„Wenn man ganz viel zu tun hat, dann macht man noch ein wenig mehr“, so ähnlich kommentierte Pastorin Susanne Zingel, als ich ihr vorschlug, eine Arbeit der Hamburger Künstlerin Nele Budelmann zu Ostern in St. Severin in Keitum zu zeigen. Schnell waren wir uns einig: „Der Bogenschütze“, der schon in der Poolstrasse 30 so mächtig und eindrucksvoll hing. Die erzählende Ikonenmalerei, die Architektur des Kimonos, der nun in neuem Kontext religiös aufladen wird.

Zusammengefaltet liegt er in meinem Koffer, oben drauf das Holzbrett, ein Fundstück, das die Ärmel ausbreiten und dem Kimono seine Form geben soll: Body. Body, Sleeve, Sleeve, Collar, unten der breite Aufschlag.

Es ist früh am Morgen, als ich gestern in Keitum aus dem Hamburger Zug steige. Verschlafen liegt das schöne Dorf mit seinen Kapitänshäuser da. Es duftet nach Wattenmeer und Frühling.

Elmar Kruse und der Küster erwarten mich vor St. Severin, um das Objekt anzubringen, dort, wo zu Weihnachten der Adventskranz hängt. Freundlich und geschäftig schreiten sie zur Tat. Die große Leiter, das Band, das Nele mir mitgegeben hat. Ich halte mich zurück, ein „Fremder“ wird aufgehängt. Die schwere Leinwand klappt sich sperrig auf, die Stickereien der Künstlerin scheinen „Wunden“ zu bedecken, halten die Oberflächen zusammen.
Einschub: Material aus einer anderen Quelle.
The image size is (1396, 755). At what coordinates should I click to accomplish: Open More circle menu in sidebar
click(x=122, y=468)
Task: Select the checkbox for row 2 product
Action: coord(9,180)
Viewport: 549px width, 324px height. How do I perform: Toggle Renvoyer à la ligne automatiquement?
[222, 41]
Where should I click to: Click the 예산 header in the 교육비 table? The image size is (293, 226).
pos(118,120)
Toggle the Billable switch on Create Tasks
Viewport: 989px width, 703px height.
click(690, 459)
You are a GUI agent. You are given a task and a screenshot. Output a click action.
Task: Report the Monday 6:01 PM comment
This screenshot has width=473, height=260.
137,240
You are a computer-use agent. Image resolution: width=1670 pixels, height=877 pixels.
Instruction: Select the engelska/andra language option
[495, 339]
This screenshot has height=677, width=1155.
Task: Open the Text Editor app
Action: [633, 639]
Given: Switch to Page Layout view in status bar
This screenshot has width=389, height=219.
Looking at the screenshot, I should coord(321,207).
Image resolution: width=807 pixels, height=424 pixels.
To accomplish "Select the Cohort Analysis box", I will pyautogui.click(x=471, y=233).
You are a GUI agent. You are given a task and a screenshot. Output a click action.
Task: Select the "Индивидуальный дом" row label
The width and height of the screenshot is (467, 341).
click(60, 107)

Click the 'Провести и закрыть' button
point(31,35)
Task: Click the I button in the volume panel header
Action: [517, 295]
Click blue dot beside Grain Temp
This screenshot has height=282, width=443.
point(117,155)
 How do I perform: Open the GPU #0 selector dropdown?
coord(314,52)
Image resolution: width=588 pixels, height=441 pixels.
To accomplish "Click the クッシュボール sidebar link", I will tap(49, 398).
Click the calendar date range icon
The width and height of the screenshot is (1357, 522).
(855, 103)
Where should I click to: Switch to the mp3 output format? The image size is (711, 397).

„Es darf dem Altar keine Konkurrenz machen“, sagen sie. „Wird es nicht“, antworte ich mit Zurückhaltung in der Stimme. Wartet nur ab, es wird gleich sein eigenes Leben verströmen. „Noch ein wenig niedriger. Ja, so ist es richtig.“

Gemeinsam treten wir zurück. „Gut sieht es aus“, kommentiert Elmar. „Wie verletztlich“, höre ich leise den Küster sagen. Empfindsam und ganz stark, das Gewand, die Malerei, die gefaltete Leinwand mit dem gefunden Holzbrett. Kreuzigung und Trost.

Langsam dreht sich das Objekt, wie von unsichtbarer Hand berührt, zeigt sich von allen Seiten, still und erhaben. Es hat in der schlichten, weißgekalkten Kirche mit seinen dicken mittelalterlichen Mauern seine neue Heimstatt gefunden.

Morgen am K-Freitag um 10:00 Uhr wird Pastorin Susanne Zingel ihre Predigt halten. Um 15:00 Uhr zur Sterbestunde singt der Chor von St. Severin mit Pastorin Zingel. Anschließend folgt das „Silencium“ bis zur Osternacht um 22:00 Uhr als 30-stündige Klanginstallation. „Eine Einladung zum Hinhören und Schweigen“, wie es in der Ankündigung heißt.

Die „weltlichen“ Arbeiten von Nele Budelmann sind bei Roma e Toska im Kapitänshaus in Kampen zu sehen. Eine kleine Vernissage gibt es dazu am Samstag, den 19. April ab 12:00 Uhr. Die Künstlerin wird anwesend sein.